▸ Requests
a. In the sermon, which two mountains does the writer of Hebrews contrast?
b. Restate the paragraph of the sermon beginning "So, to set the scene" as a short list of its main points.
c. Decide whether each statement agrees with the sermon, and quote the words that decide it: (i) The preacher struggled because there was too little material. (ii) Chapter 13 of Hebrews gives instructions on living well in community. (iii) The sermon goes on to work through Galatians 4.

======== Page

Hebrews 12:18-29


I was talking to my family this week about the preparation I was doing for this sermon. I explained that I had read some commentaries and written some notes, but that I was struggling a bit. What’s the Bible passage, and what’s it about. Well, I said. It’s towards the end of Hebrews, it draws together the major themes of Hebrews, using examples from a variety of Old Testament passages, some of which have also been referred to earlier in Hebrews. The problem is not one of a shortage of material, but of too much. How can I open it up without having to preach the whole of the book, and quite a lot of the Old Testament? Especially given that everybody is going to want to get home for lunch.

I’m not entirely sure I have solved this problem, I may have to skate over things that you would really like me to have explored. There may be references to the Old Testament that I don’t explain. So, if quarter of an hour you still have questions, feel free to read around, explore it with friends, even drop me an email and ask me. As we go, I might also suggest bits of extra reading and homework for you, if you care to explore further.

So, to set the scene, the second half of Hebrews 12 is the pinnacle, the summit of the book, it is where it has all been heading. If you read ahead to Chapter 13, it’s a collection of instructions on how to live well in community, and farewell greets. But the climax of the theological argument of the the book is here, at the end of chapter 12.

As we reach this theological peak, the writer contrasts two Biblical peaks, the two mountains of Sinai and Zion. The writer of Hebrews is not the only writer in the New Testament to draw on this comparison. If you want to explore this further you might like to read Galatians 4 and see how Paul uses this comparison, but we’re going to stick with Hebrews, and we’re going to take the comparison verse by verse.

================
======== Given material

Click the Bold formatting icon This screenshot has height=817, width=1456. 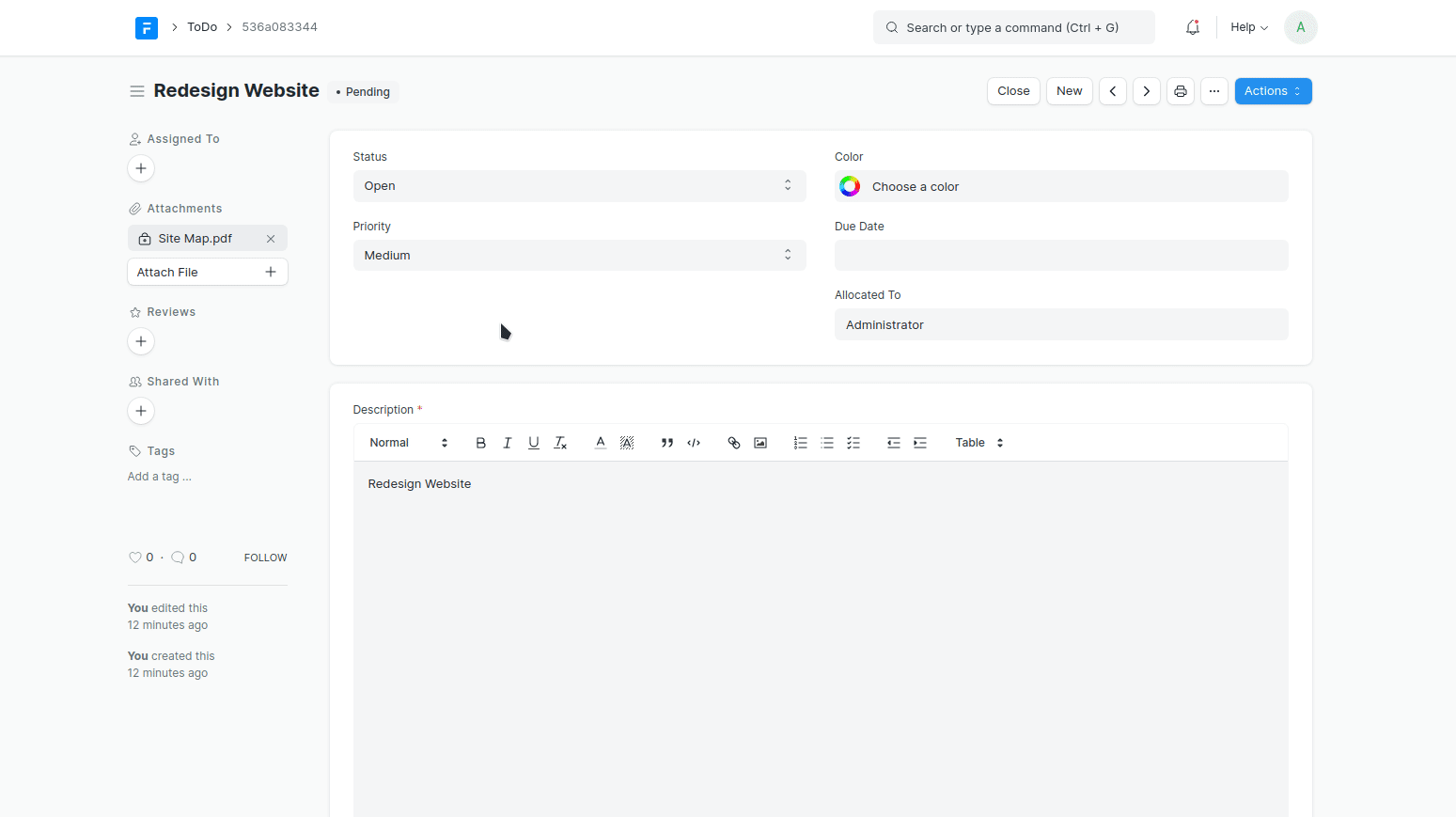(x=480, y=443)
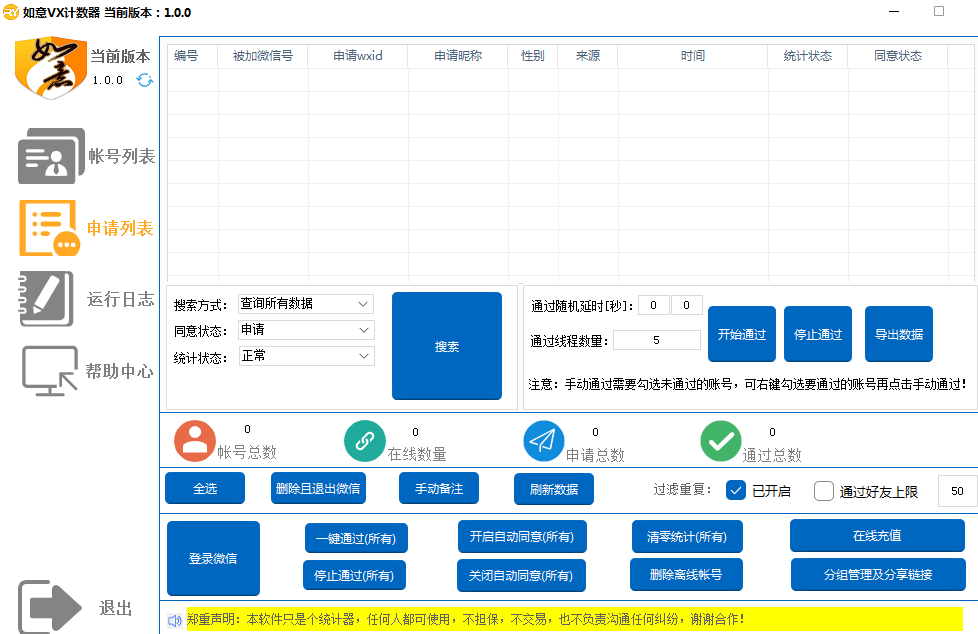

================

▸ Response list
a. Sinai and Zion.

b.
- The second half of Hebrews 12 is the pinnacle of the book, where it has all been heading.
- Chapter 13 is a collection of instructions on how to live well in community, plus farewell greetings.
- The climax of the book's theological argument comes at the end of chapter 12.

c.
(i) No: "The problem is not one of a shortage of material, but of too much."
(ii) Yes: "it’s a collection of instructions on how to live well in community"
(iii) No: "but we’re going to stick with Hebrews"